● **ASSIGNED TASK**
Each line from the one with "Click the duration bar in the first row" through the last line below must be written out exactly. Do not copy pictures.

Records contained in a dataset:
┌────────

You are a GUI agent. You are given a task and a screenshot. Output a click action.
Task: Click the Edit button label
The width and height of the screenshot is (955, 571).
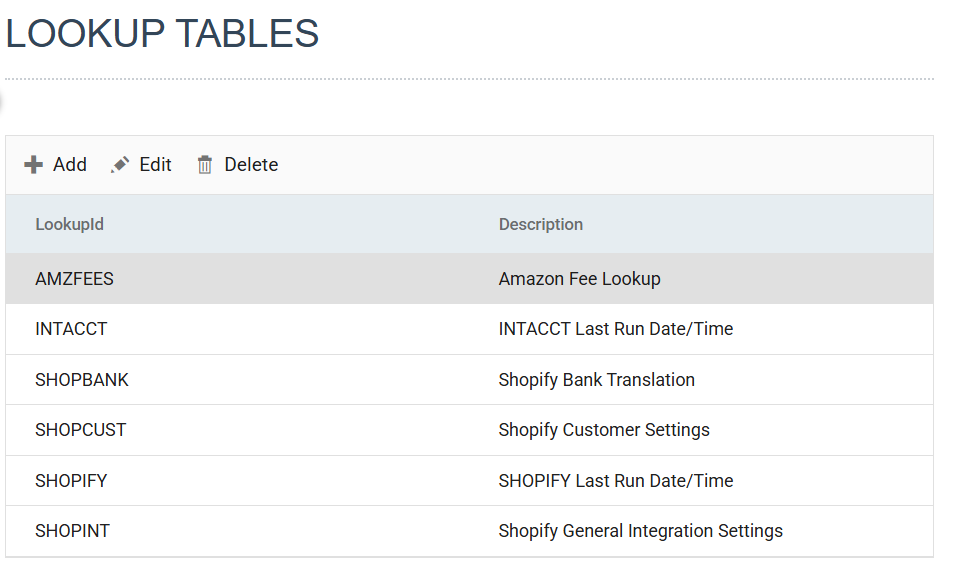click(155, 164)
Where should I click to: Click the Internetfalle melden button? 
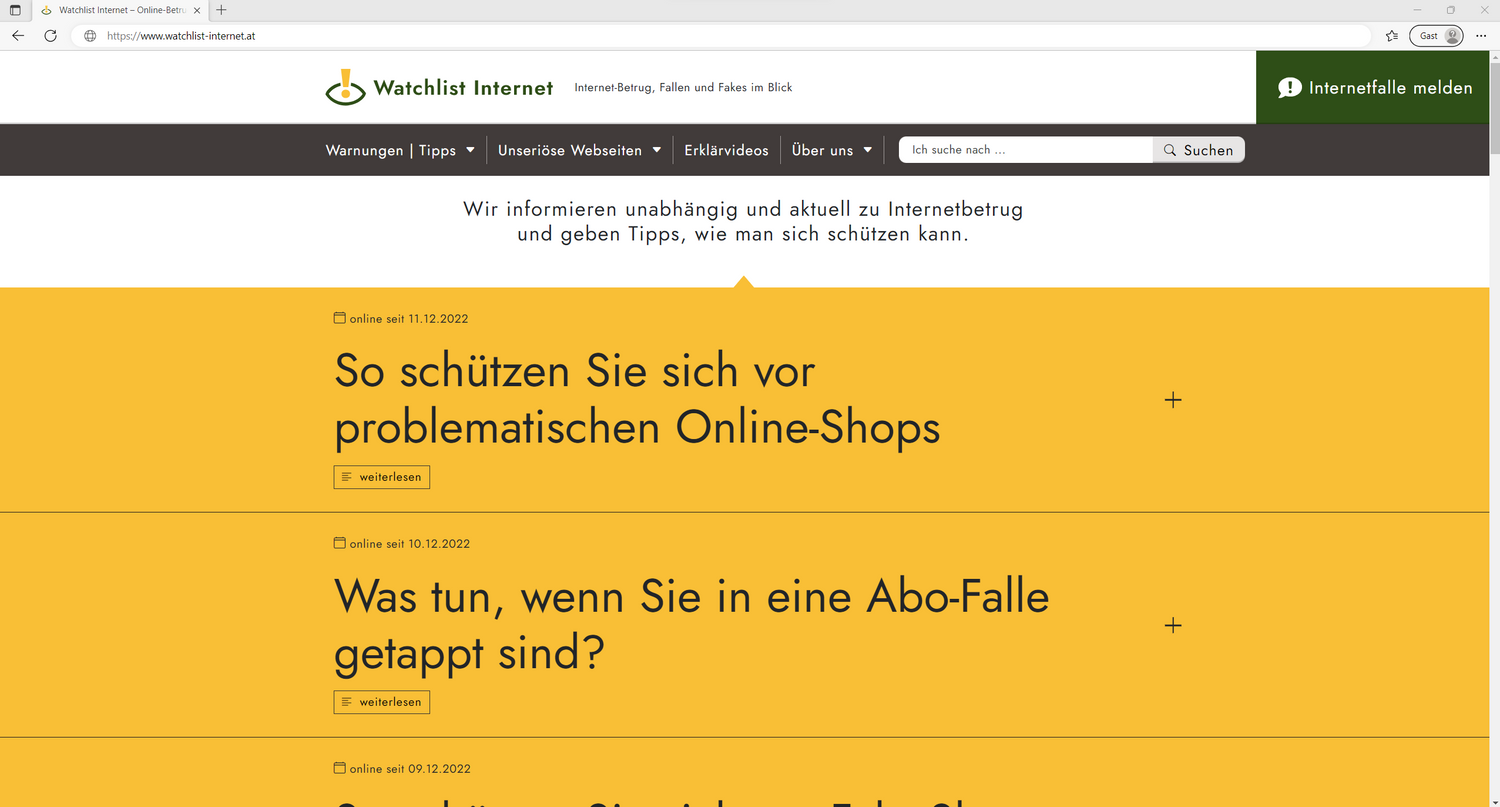(x=1372, y=87)
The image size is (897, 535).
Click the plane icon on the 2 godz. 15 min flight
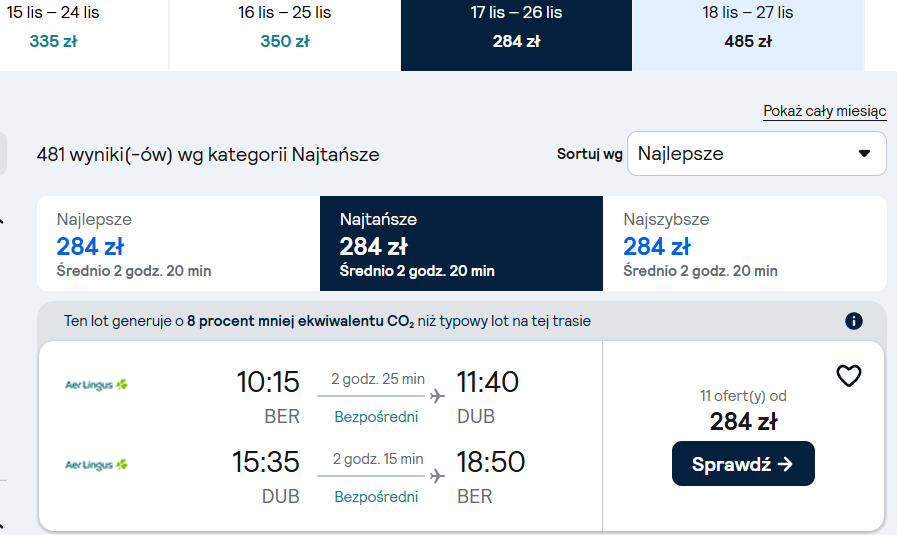point(438,475)
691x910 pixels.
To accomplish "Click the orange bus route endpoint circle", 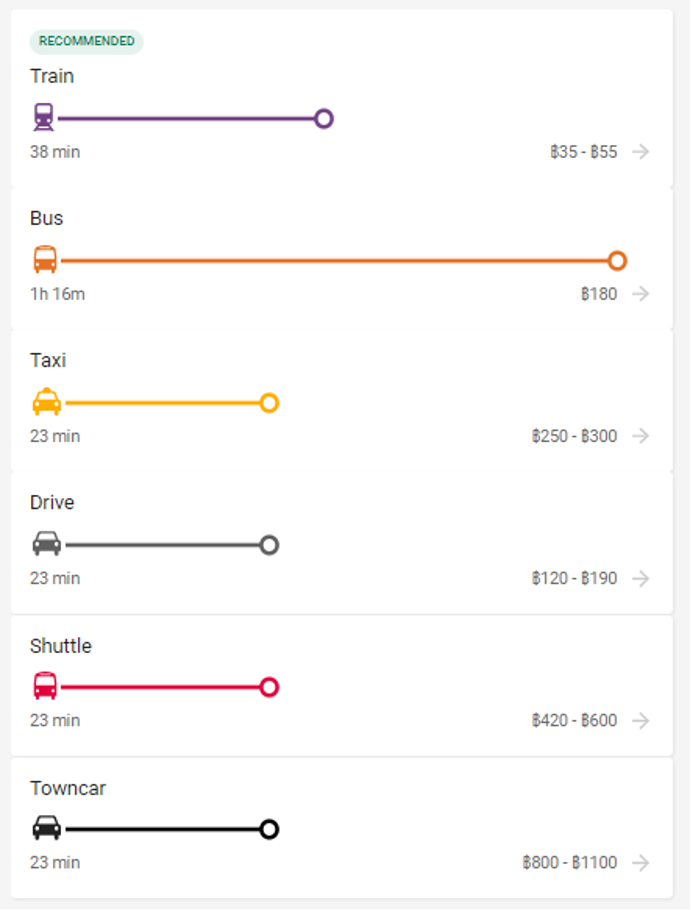I will (617, 261).
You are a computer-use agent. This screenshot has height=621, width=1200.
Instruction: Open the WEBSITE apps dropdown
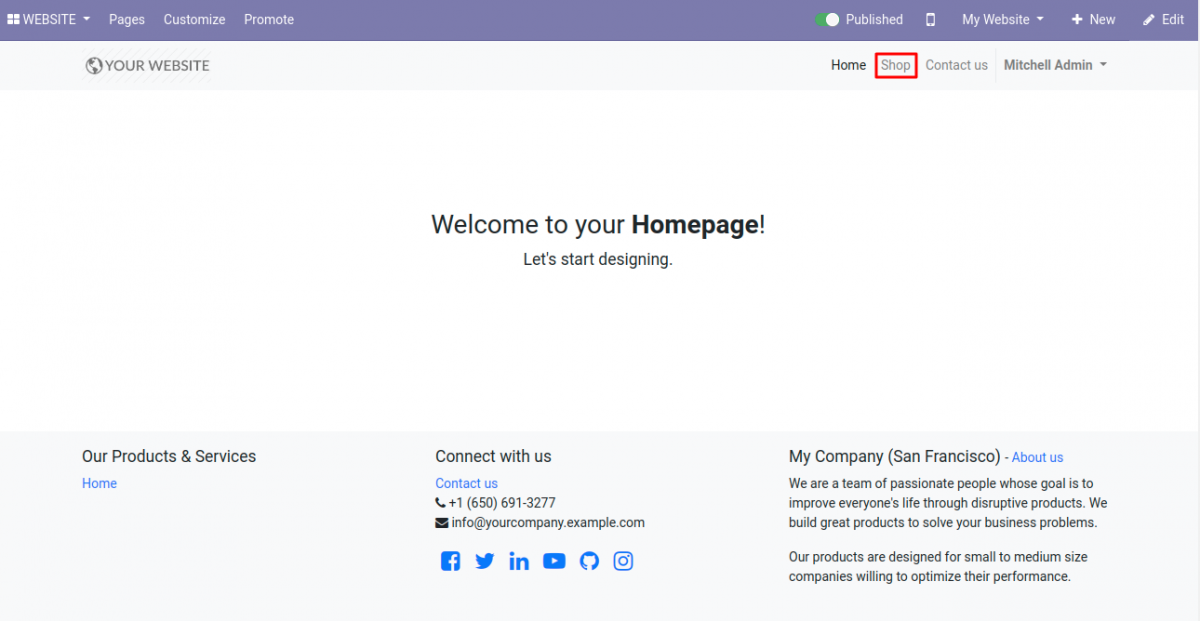click(x=47, y=19)
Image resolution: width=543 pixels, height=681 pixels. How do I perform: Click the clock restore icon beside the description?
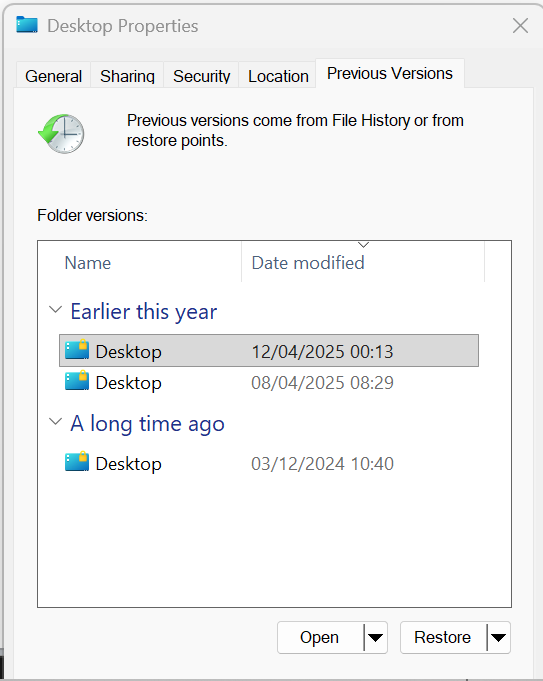pyautogui.click(x=61, y=134)
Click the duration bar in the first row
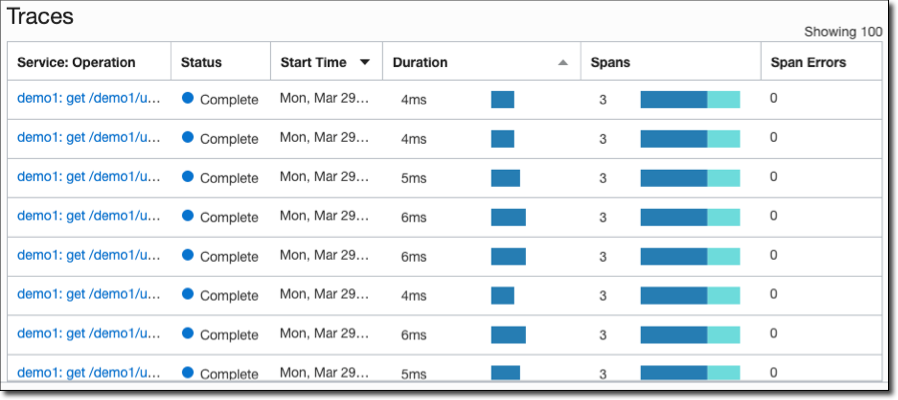This screenshot has width=898, height=400. [x=502, y=100]

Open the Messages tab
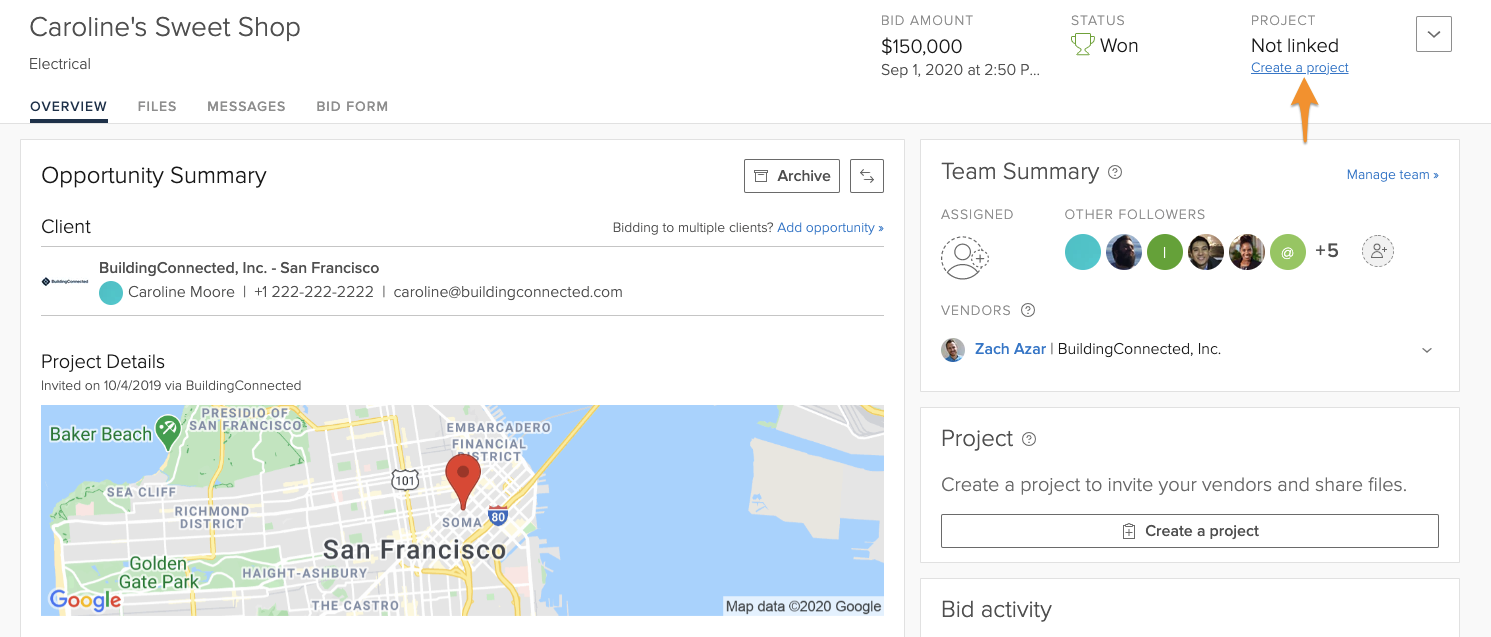pos(246,106)
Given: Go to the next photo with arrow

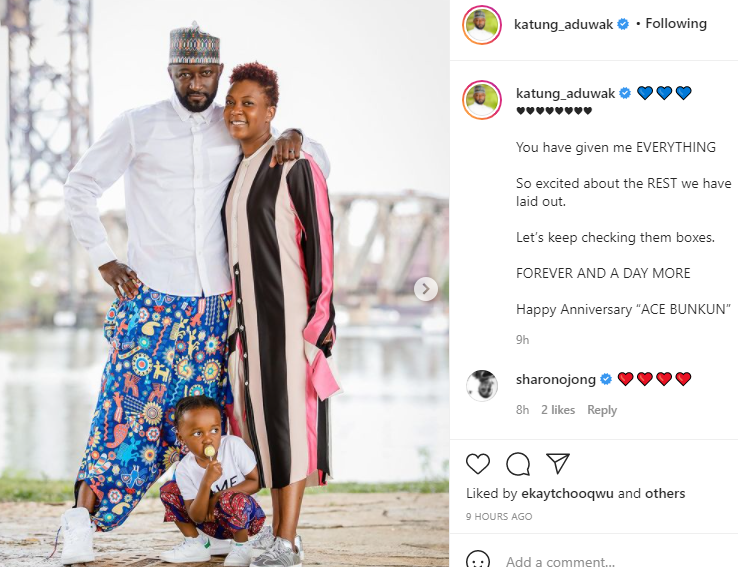Looking at the screenshot, I should click(426, 289).
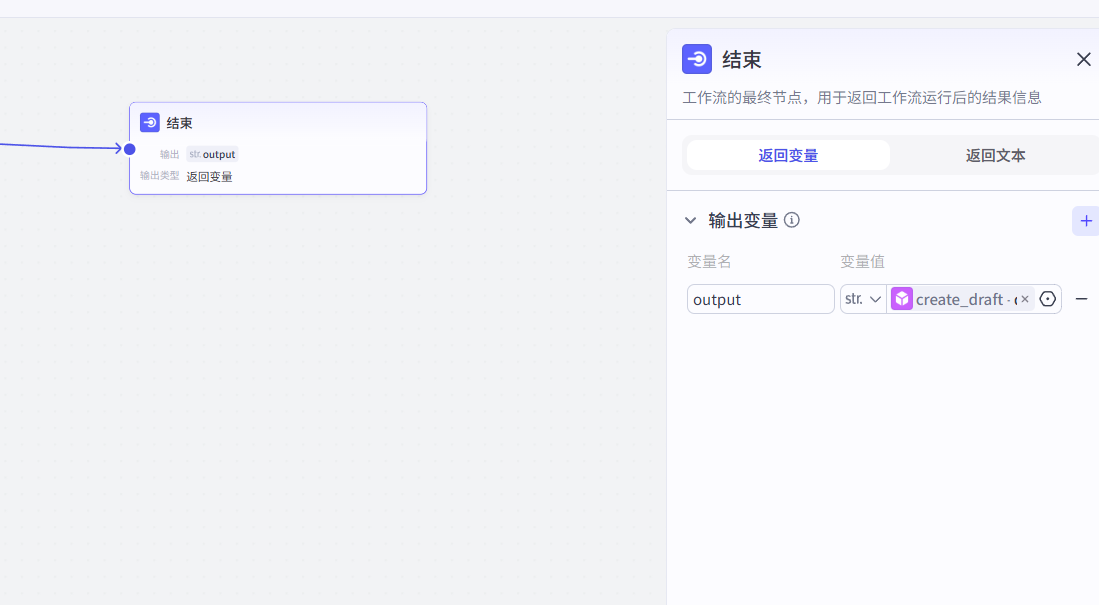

└────────

● **SOLUTION TO THE EXERCISE**
Click the duration bar in the first row
This screenshot has width=898, height=400. [x=502, y=100]

Open the Messages tab
pos(246,106)
Given: Go to the next photo with arrow

Looking at the screenshot, I should click(426, 289).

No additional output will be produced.